Jim White surfing Velzyland during an earlier trip. Photo: Courtesy Jim White
A couple of more years passed. I never surfed. Some door in my mind had slammed shut and the lifestyle that I held so precious no longer inspired me. I rejected my Christian faith and started playing guitar six or more hours a day, writing songs just to pass the time. It was a secret hobby, a sort of self imposed therapy to help me cope with the ever-clearer realities of who I was and wasn’t. I grew weary of life in gloomy, freezing northern Europe, so I moved back to the loving arms of Pensacola. It’s a poor town so you generally take whatever work you can find.
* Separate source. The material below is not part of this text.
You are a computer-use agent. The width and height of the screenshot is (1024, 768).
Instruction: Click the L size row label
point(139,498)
Although I had no practical experience doing carpentry I landed a job building chaise lounges. Within the first hour there I got my left hand caught in a fully engaged table saw, nearly severing several fingers in the process. I was self destructing. With a constellation of orthopedic pins holding various shattered finger bones in place I was out of work again and so, for reasons that are to this day unclear to me, I loaded up my 1964 Buick LeSabre and moved back to New York City, where I ended up an indigent, eating out of dumpsters and selling scavenged items at thieves markets in order to keep from disappearing beneath the relentless waves of time and circumstance. You do what you have to. It’s a different kind of surfing.
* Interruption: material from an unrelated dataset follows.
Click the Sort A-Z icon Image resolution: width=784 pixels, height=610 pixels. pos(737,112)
When the larger pins were removed from my hand I started learning, or relearning, guitar. I only had two fingers that worked on my fretting hand, so I relied on slack key tunings like I’d heard back in the islands. I tried to be more creative with my picking hand—you know, use my limitation as an asset and teh songs I began to write somehow started to have more coherence that ever before. After a long struggle to find steady work I started driving a cab in Manhattan. This was the mid 80’s when the crack epidemic was ravaging New York. Insurance companies wouldn’t issue life insurance policies to cab drivers because so many were getting murdered that they were deemed too high a payout risk. I lost a buddy, shot in the head during a robbery. I sometimes was issued the very cab he was killed in. You could see the bullet hole in the ceiling liner. Jesus. Every night as I drove out onto the mean streets of the the Big Apple I knew it might be my last on this earth.
There was this one ride I’ll never forget. I was driving this Puerto Rican thug up to Kingsbridge, one of the toughest neighborhoods in the South Bronx at that time. There had been a dozen or more cab drivers murdered in the prior months—several in Kingsbridge— and so I was a little jumpy. My nerves were calmed when my passenger complimented me on my wild-eyed approach to driving. “You drive like a fucking maniac!” he shouted approvingly as I banked hard between two slower moving vehicles on the West Side Highway. I told him I drove the cab like I used to surf. There was a moment of stunned silence from the back seat, then he incredulously replied, “What??? You used to surf?” I told him how I’d been a pro and lived in Hawaii. “In Hawaii?” he sputtered, then added “Oh shit man, what happened to you??”
Good question.
I drove a cab in New York for ten years, surfing every now and again, slowly losing my ability to paddle, to catch waves. At one point in my late thirties I heard about a summer swell hitting the East Coast. I grabbed my board, borrowed a car and hit out for Cape Hatteras. It was late in the day when I arrived, greeted with perfect 4-6 foot offshore lefts grinding off the Lighthouse jetty. Having spent many summers there I knew the wave well, so I paddled out, whipped my board around and, easy as pie, promptly dropped into a good sized peak. I hit my backside turn, leaned in, instinctively tucked and, grabbing the rail, got deeply tubed. A group of young kids paddling out on the shoulder started hooting and hollering at me. I could see their silhouettes out the spinning hole formed by the cascading lip and that old magical feeling overcame me…like I was still a surfer. I popped out of the tube, banked a cutback, hit the soup hard then kicked out next to the last kid in the line. He was maybe sixteen. He grinned wildly at me and barked out, “Woooohhh!! Where’d you get that weird old board, old timer??” He was taking the piss out of me. They all were. My time had come and gone.
I continued to play guitar in my crippled style and write long rambling songs. It was therapy. Very few people had ever heard these songs. The few that did had very little positive to say about them. Then somehow, in the most unlikely of fashions, at that moment when I by all rights should have just given up, maybe blown my brains out or become embittered by decades of failure, I caught a lucky break. A cassette tape of songs I’d written found it’s way into the hands of pop music legend David Byrne. Before I knew what was happening I was offered a six record deal with distribution by Warner Brothers. Byrne befriended me, taking me on tour with him for almost a year. I was the opening act. It was one of those show-biz miracle stories that the press just eats up: a friend passed my cassette to a friend who passed it to another, on and on until miraculously it ended up being listened to by one of the most famous art/pop musicians of the era. So one day I’m driving Puerto Rican thugs to war zones and being taunted by dim witted teenage surfers, the next day I’m playing to two thousand screaming Talking Heads fans. It was utterly surreal. I released my first album to critical acclaim and haven’t looked back since.